Work item:
Among the entries below, only the lines starting at the one with "The height and width of the screenshot is (768, 1024)." and ending at the one with "The image size is (974, 718).", both included, are to be printed exactly.

Input records:

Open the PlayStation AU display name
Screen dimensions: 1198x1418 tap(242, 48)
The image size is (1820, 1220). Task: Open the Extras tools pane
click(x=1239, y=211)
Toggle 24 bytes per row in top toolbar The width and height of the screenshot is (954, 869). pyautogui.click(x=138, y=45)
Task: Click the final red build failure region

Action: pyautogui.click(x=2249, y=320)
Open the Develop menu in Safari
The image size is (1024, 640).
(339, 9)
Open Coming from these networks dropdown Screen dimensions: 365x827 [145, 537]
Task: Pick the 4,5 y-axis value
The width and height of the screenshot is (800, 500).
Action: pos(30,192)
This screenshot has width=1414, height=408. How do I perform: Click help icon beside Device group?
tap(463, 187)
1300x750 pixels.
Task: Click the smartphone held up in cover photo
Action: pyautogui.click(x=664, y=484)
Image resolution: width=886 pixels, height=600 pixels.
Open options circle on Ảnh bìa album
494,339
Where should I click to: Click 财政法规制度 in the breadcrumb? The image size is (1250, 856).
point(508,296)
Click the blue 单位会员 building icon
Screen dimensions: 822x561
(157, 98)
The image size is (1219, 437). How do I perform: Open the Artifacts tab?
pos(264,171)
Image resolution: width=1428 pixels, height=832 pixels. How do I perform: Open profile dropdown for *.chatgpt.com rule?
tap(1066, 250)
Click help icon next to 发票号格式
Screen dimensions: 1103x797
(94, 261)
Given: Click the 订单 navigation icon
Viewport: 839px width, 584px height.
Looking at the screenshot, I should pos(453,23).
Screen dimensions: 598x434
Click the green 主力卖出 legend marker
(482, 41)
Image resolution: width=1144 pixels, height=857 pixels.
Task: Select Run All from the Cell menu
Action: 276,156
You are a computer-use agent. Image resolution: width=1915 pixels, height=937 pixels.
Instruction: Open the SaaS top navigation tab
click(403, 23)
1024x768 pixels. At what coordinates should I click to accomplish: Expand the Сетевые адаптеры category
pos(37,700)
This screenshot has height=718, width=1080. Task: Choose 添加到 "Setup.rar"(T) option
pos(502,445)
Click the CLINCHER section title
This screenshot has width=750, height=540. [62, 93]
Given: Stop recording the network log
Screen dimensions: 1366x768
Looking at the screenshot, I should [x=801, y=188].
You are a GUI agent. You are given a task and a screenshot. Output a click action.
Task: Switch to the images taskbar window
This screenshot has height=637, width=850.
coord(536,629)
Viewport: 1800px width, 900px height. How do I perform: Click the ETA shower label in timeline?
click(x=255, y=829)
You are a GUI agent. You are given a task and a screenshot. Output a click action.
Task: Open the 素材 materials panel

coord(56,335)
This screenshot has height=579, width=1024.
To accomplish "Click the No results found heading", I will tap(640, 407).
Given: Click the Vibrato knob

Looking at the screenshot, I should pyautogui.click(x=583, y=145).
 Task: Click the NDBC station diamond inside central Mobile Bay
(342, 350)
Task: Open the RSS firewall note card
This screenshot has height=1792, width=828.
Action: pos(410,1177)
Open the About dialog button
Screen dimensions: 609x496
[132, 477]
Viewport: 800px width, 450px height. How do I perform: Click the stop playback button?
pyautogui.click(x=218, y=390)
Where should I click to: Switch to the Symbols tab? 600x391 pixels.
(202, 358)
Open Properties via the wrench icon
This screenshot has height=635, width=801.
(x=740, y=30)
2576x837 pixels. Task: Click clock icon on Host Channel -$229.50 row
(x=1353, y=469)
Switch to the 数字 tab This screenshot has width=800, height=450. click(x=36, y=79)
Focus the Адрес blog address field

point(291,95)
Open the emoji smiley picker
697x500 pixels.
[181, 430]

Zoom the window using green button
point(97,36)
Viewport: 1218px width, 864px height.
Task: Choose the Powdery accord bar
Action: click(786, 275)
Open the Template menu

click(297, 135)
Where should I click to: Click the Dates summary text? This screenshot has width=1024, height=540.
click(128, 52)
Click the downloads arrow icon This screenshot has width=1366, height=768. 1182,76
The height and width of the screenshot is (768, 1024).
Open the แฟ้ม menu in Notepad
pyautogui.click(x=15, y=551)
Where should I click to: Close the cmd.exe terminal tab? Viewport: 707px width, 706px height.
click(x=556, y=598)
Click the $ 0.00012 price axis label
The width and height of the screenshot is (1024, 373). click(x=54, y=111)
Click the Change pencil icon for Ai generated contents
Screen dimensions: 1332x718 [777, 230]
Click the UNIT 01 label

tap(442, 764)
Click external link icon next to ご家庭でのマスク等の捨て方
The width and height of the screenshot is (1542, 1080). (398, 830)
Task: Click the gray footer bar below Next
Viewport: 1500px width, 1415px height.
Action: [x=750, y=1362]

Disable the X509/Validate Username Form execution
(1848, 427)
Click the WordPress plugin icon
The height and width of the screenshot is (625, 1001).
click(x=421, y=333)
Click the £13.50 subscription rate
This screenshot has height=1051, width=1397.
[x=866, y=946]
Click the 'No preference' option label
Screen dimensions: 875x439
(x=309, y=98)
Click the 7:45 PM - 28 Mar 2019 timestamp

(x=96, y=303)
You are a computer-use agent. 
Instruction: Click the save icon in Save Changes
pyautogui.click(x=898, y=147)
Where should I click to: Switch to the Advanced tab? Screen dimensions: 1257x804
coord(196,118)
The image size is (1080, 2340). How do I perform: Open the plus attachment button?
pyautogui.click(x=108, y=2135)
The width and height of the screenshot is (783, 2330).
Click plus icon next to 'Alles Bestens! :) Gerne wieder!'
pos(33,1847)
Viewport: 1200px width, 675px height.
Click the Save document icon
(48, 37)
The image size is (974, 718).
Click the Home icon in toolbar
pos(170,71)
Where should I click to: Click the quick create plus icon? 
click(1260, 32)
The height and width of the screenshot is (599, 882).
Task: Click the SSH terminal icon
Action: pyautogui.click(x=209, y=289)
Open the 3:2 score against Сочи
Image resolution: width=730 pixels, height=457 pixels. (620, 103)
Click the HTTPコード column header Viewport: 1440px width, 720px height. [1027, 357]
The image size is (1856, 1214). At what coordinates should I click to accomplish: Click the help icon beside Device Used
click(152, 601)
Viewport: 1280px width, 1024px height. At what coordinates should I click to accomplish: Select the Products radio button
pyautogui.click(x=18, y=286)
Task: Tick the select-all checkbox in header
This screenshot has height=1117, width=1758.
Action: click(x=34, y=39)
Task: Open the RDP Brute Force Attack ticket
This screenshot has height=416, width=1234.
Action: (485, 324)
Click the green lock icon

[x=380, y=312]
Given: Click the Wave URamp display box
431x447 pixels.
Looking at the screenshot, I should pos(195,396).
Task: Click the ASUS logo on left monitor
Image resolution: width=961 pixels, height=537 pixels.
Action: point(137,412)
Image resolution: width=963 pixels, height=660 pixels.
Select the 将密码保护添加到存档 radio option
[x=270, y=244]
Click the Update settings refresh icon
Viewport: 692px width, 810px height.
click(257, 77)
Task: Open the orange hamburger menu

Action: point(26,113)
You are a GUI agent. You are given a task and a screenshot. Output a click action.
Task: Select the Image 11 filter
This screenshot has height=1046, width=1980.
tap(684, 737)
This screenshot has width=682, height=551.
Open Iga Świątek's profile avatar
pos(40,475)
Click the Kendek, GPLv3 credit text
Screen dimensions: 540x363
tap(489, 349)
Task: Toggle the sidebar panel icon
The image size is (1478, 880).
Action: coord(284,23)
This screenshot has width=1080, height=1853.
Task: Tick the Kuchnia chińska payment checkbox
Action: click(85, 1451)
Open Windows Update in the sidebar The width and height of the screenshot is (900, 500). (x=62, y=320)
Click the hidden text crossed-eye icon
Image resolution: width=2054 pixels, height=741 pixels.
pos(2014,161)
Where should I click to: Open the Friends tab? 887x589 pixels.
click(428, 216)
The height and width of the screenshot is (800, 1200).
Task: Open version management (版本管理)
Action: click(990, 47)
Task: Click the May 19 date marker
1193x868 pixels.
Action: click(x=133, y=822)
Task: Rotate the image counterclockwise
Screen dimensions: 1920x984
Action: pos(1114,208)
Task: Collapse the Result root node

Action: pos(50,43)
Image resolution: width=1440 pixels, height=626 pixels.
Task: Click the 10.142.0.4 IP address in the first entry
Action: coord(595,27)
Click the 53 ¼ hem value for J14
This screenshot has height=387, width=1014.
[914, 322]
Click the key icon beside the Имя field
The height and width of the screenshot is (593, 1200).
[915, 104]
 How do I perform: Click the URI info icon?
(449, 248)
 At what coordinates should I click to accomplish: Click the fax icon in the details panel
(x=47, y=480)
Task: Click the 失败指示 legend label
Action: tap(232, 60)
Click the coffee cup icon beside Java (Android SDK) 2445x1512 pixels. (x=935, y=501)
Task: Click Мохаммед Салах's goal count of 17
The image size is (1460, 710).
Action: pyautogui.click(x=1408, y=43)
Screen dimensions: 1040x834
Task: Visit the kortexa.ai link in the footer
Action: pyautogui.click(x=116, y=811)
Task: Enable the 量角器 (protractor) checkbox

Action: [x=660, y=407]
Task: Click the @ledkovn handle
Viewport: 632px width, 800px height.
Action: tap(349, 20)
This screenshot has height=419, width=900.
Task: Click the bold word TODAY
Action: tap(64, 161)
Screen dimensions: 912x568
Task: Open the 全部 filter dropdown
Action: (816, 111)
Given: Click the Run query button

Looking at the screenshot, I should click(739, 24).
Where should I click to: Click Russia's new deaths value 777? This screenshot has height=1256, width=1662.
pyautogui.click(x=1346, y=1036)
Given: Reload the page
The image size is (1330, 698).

Expected answer:
The height and width of the screenshot is (768, 1024).
Open the แฟ้ม menu in Notepad
pyautogui.click(x=15, y=551)
Where should I click to: Close the cmd.exe terminal tab? Viewport: 707px width, 706px height.
click(x=556, y=598)
Click the $ 0.00012 price axis label
The width and height of the screenshot is (1024, 373). click(x=54, y=111)
Click the Change pencil icon for Ai generated contents
Screen dimensions: 1332x718 [777, 230]
Click the UNIT 01 label

tap(442, 764)
Click external link icon next to ご家庭でのマスク等の捨て方
The width and height of the screenshot is (1542, 1080). (398, 830)
Task: Click the gray footer bar below Next
Viewport: 1500px width, 1415px height.
Action: [x=750, y=1362]

Disable the X509/Validate Username Form execution
(1848, 427)
Click the WordPress plugin icon
The height and width of the screenshot is (625, 1001).
click(x=421, y=333)
Click the £13.50 subscription rate
This screenshot has height=1051, width=1397.
[x=866, y=946]
Click the 'No preference' option label
Screen dimensions: 875x439
(x=309, y=98)
Click the 7:45 PM - 28 Mar 2019 timestamp

(x=96, y=303)
You are a computer-use agent. 
Instruction: Click the save icon in Save Changes
pyautogui.click(x=898, y=147)
Where should I click to: Switch to the Advanced tab? Screen dimensions: 1257x804
coord(196,118)
The image size is (1080, 2340). How do I perform: Open the plus attachment button?
pyautogui.click(x=108, y=2135)
The width and height of the screenshot is (783, 2330).
Click plus icon next to 'Alles Bestens! :) Gerne wieder!'
pos(33,1847)
Viewport: 1200px width, 675px height.
Click the Save document icon
(48, 37)
The image size is (974, 718).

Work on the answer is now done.